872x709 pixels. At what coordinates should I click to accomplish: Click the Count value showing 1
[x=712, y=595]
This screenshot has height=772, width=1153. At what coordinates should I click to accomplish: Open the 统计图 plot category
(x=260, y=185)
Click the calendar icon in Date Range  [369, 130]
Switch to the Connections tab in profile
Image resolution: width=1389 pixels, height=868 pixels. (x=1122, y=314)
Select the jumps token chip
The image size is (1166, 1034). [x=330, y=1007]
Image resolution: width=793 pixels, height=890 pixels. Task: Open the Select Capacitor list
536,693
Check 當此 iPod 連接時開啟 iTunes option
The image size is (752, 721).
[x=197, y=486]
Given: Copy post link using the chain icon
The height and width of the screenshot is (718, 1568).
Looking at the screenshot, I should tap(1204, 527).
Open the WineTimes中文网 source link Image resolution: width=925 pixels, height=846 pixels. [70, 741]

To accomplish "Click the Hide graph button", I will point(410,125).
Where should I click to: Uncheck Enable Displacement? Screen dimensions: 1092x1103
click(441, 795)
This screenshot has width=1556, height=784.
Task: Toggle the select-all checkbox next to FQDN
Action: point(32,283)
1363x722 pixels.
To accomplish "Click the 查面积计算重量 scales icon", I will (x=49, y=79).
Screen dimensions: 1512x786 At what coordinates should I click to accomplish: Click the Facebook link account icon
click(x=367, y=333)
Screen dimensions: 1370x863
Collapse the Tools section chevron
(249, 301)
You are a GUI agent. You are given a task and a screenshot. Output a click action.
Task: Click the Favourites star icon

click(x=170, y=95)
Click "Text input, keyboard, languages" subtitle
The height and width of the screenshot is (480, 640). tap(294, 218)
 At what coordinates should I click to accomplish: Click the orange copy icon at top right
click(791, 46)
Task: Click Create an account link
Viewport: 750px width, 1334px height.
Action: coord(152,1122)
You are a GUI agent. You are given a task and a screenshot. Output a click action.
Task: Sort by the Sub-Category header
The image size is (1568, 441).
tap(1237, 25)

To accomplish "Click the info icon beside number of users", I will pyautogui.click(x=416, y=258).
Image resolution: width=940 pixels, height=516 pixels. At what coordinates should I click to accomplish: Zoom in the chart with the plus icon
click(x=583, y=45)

........

▶ _WORK TASK_:
Which lines above include "will"? Show each of them by copying it.

▶ _RESULT_:
To accomplish "Click the Hide graph button", I will point(410,125).
To accomplish "Click the 查面积计算重量 scales icon", I will (x=49, y=79).
To accomplish "Click the info icon beside number of users", I will pyautogui.click(x=416, y=258).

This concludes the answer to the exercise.